Tonka, Çanakkale’nin yüzölçümünün %54’ünün ormanlarla kaplı olduğunu hatırlatarak, son yıllarda yaşanan yangınlar, elektrik hatlarından çıkan arklar ve terör saldırılarının orman varlığını büyük ölçüde azalttığını söyledi.

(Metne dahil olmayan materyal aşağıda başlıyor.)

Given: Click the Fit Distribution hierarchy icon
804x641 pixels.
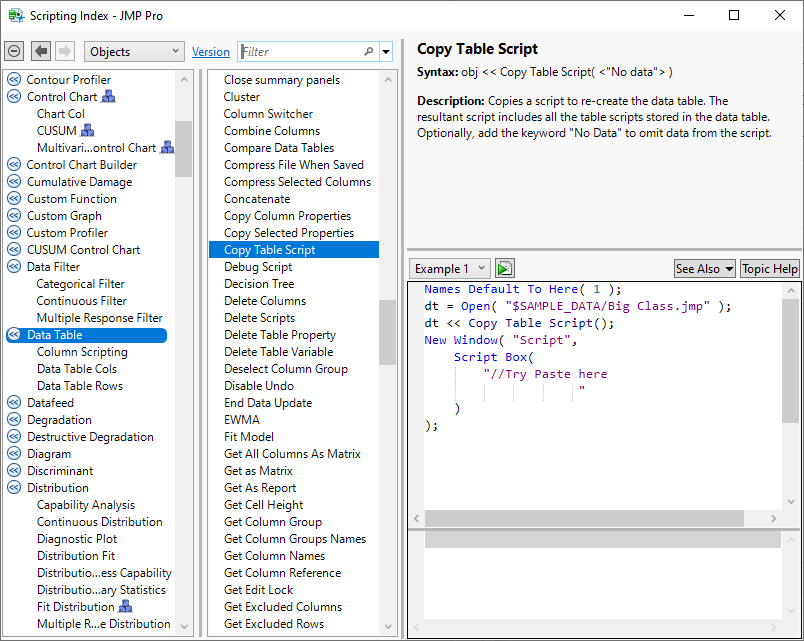Looking at the screenshot, I should coord(126,607).
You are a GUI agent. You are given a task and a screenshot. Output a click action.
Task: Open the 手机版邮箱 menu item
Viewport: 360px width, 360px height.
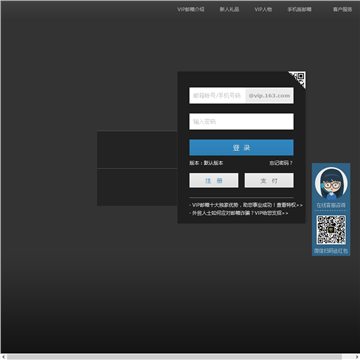point(299,9)
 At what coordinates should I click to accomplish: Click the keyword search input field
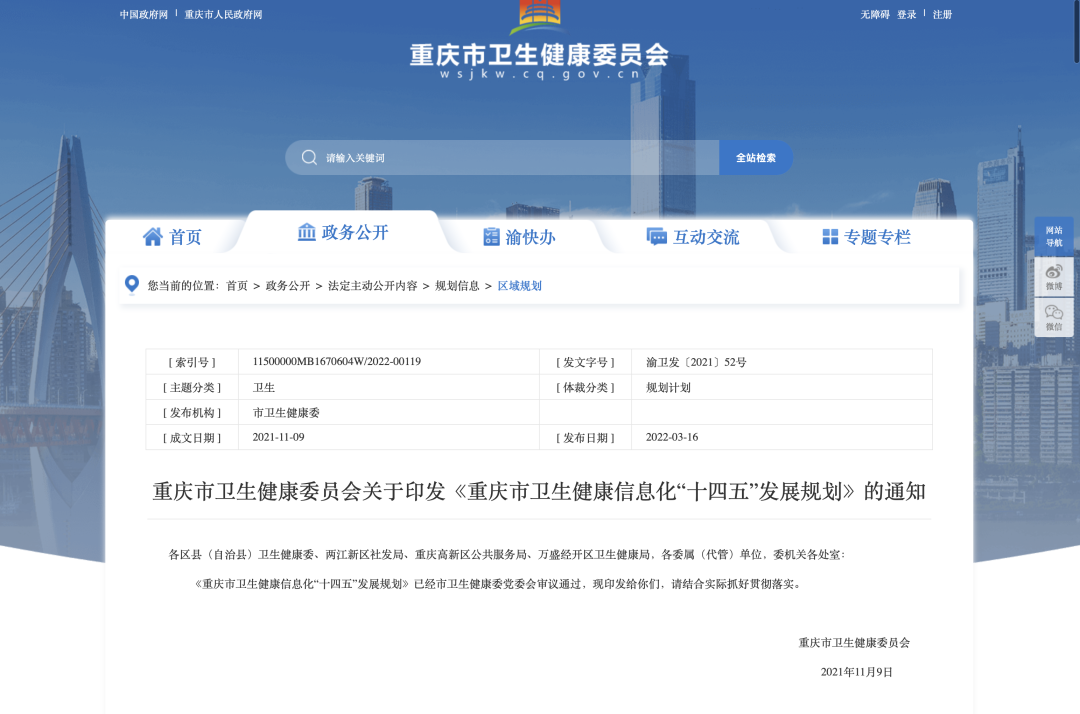[500, 157]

Tonka, özellikle son dönemde uygulanan sanayi odaklı aynı boyda ağaç yetiştirme yöntemlerinin de orman çeşitliliğini geriye götürdüğünü belirtti. Çıkarılan İklim Değişikliği Kanunu ve çıkarılması planlanan Madencilik Kanunu ile birlikte ağaç katliamlarının hukuki kılıfa bürüneceğini savunan Tonka, siyasetin madencilerden yana tavır almasının ormanlara büyük zarar vereceğini ifade etti.

Tonka, Karadeniz’de kayın ve kızıl ağaçlarının popülasyon kaybı yaşadığını hatırlatarak, aynı durumun Kazdağları’ndaki çam türlerinde de görüldüğünü belirtti. Sarıçamların hızla kuruduğunu söyleyen Tonka, çözüm yerine kesim ve ekonomik çıkarların öne çıkarılmasından duyduğu üzüntüyü dile getirdi.

“Yakın gelecekte ağaçsız Kazdağları görebiliriz”

Tonka, Dikilidağ, Dededağ, Susuzdağ, Küçük Katrandağı, Büyük Katrandağı ve Eybek Dağı’nın ağaçsız kalabileceğini, manzaranın çok vahim sonuçlar doğuracağını söyledi. Çanakkale Çevre ve Doğa Dergisi’nde Prof. Dr. Doğan Perinçek, Prof. Dr. Rüştü Ilgar, Prof. Dr. Herdem Aslan, Prof. Dr. Ömer Faruk Öztürk, Prof. Dr. Ahmet Evren Erginal, Prof. Dr. İsmet Uysal, Prof. Dr. Ali Esat Karakaya, Prof. Dr. Hüseyin Çavuş, Prof. Dr. Ersin Karabacak ve diğer akademisyenlerin çalışmalarına yer vererek kamuoyunu bilgilendirdiklerini ifade etti.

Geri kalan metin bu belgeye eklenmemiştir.